3. An example of results
We consider, for example, the vintage capital model. Beginning with the easiest neoclassical growth model (the so-called AK model) one generalizes it to the case when capital is heterogeneous in the sense that capital is differentiated by its age (vintage capital). The basic equation (the State Equation in the language of optimal control) becomes a differential delay equation. Using Bellman’s Dynamic Programming method it becomes possible to characterize the optimal trajectories, which “should” describe the behavior of economic system.
In this case the introduction of heterogeneity allows a more faithful description of the features of this economic system. Indeed, in the graph below (Boucekkine et al.) one can see the behavior of the output y(t) (the production) of the model (after a detrending which is done for the sake of clarity) in the two cases:
− the horizontal line is the output in the classical AK model;
− the oscillating line is the output in the AK model with vintage capital.

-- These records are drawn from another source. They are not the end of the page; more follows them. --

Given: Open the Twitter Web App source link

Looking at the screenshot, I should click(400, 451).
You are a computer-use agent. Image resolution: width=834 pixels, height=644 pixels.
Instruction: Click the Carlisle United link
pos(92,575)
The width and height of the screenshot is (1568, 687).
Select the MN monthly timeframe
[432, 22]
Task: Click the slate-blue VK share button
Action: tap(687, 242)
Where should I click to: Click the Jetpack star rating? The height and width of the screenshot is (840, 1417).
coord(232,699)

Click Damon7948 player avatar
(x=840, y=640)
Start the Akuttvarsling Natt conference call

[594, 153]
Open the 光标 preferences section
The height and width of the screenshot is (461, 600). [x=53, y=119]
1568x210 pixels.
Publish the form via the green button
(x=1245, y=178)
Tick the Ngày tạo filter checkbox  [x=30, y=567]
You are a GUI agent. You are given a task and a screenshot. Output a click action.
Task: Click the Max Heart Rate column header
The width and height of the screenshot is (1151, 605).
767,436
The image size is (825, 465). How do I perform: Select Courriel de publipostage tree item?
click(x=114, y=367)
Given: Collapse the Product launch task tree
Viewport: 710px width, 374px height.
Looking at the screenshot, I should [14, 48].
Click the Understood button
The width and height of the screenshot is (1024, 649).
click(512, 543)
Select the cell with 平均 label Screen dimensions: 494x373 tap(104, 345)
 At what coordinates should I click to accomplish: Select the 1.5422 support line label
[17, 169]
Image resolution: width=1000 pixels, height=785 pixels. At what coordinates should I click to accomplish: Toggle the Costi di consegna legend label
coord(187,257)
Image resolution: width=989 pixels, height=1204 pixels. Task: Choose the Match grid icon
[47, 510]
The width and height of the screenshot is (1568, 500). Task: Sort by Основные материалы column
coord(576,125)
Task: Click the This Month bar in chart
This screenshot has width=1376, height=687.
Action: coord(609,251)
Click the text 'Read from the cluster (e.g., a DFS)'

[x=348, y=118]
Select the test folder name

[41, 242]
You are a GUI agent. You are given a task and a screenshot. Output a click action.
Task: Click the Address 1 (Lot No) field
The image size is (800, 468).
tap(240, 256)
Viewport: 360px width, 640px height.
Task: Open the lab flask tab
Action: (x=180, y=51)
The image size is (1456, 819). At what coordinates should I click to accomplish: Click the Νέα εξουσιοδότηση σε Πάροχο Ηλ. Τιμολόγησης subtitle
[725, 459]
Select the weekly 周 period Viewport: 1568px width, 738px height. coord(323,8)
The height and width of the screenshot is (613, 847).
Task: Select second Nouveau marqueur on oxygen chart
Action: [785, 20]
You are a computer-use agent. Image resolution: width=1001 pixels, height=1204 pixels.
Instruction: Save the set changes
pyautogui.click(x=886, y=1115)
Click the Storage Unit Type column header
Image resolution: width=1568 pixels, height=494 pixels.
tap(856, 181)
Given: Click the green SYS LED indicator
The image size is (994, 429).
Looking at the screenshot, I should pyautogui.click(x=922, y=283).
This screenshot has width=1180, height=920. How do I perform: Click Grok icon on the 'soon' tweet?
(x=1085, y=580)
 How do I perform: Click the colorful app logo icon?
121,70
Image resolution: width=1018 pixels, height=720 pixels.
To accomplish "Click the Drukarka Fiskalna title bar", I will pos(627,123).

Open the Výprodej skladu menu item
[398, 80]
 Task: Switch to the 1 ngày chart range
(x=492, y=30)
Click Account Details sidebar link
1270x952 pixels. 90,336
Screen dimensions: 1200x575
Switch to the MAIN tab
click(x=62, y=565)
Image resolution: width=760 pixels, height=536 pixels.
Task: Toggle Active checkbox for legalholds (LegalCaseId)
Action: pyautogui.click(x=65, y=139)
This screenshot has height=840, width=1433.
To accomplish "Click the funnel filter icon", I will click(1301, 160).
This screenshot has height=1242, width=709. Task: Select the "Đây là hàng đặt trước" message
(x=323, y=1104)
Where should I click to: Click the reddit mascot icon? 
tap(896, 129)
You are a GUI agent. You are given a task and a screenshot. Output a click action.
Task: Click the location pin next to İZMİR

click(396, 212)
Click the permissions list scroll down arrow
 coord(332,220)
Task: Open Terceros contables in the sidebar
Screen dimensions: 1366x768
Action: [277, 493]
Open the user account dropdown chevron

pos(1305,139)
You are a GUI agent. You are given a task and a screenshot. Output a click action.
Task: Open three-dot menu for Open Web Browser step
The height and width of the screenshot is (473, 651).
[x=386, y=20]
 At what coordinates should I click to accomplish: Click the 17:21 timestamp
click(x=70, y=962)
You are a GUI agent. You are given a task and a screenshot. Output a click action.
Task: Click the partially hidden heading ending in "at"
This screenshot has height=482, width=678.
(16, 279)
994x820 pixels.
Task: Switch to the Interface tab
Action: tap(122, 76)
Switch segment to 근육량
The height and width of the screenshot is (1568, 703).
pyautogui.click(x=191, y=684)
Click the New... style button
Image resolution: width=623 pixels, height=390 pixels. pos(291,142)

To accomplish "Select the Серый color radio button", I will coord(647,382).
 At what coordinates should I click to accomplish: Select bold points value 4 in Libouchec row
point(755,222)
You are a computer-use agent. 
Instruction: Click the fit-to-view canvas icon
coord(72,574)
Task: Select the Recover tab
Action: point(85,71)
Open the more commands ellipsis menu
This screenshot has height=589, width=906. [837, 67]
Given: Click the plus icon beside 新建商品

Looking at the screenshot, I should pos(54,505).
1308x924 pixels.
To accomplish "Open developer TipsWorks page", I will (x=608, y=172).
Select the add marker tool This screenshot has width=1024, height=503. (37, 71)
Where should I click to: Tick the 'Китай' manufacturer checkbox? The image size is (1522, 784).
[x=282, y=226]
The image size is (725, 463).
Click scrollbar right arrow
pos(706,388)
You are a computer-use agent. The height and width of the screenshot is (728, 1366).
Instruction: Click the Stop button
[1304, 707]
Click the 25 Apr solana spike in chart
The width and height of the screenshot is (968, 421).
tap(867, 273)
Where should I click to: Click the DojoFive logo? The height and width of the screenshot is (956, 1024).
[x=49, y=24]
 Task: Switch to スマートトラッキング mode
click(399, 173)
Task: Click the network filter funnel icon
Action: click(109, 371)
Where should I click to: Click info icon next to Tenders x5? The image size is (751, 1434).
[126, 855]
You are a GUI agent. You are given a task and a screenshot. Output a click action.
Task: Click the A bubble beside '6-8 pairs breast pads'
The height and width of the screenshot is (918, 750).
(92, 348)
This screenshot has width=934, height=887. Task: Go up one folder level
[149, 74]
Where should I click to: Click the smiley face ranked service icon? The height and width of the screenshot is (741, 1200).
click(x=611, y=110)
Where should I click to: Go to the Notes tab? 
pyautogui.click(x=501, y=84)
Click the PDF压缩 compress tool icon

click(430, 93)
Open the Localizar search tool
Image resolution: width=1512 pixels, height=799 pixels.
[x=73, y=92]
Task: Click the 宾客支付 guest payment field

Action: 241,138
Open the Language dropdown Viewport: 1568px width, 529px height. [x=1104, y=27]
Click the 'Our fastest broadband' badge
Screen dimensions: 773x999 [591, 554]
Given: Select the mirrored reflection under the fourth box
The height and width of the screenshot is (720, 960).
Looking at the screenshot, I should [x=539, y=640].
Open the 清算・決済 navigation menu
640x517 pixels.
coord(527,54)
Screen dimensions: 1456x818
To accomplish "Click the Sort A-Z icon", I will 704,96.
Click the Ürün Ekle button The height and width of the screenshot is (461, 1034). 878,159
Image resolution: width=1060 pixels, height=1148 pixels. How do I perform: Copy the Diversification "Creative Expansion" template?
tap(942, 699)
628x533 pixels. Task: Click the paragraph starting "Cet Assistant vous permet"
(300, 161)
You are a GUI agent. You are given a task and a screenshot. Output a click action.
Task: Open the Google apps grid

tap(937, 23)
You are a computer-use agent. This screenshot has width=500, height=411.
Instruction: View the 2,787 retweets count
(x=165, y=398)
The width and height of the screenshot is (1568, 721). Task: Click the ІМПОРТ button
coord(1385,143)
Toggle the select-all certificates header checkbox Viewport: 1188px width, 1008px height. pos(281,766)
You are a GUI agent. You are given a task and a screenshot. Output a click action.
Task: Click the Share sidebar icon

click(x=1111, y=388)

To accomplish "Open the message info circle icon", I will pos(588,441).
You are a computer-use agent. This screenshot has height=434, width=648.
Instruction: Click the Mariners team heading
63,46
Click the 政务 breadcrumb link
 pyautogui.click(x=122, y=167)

Fluctuations of the output is a well known feature that is captured with infinite dimensional optimal control models.
4. Further directions
Further work needs to be done with heterogeneity resulting from the spatial and population distribution of economic activity. This heterogeneity is a key feature of contemporary economic systems and a deep study of such models incorporating heterogeneity should both provide more insight into the behavior of such systems and more help for policy makers making decisions. In particular the issues under study are:
− environmentally sustainable growth regimes;
− land use;
− the socio-economic and public finance problems related to ageing on one hand, and to epidemiological threads on the other;
− to incorporate the age-structure of human populations in the analysis of key economic decisions like investment in health and/or investment in pension funds both from and the private and social optimality points of view.
References
Giorgio Fabbri and Fausto Gozzi. Solving optimal growth models with vintage capital: the dynamic programming approach. Journal of Economic Theory 143 (2008), no. 1, 331–373.
R. Boucekkine, O. Licandro, L.A. Puch, F. del Rio. Vintage capital and the dynamics of the AK model. Journal of Economic Theory 120 (2005), no. 1, 39–72.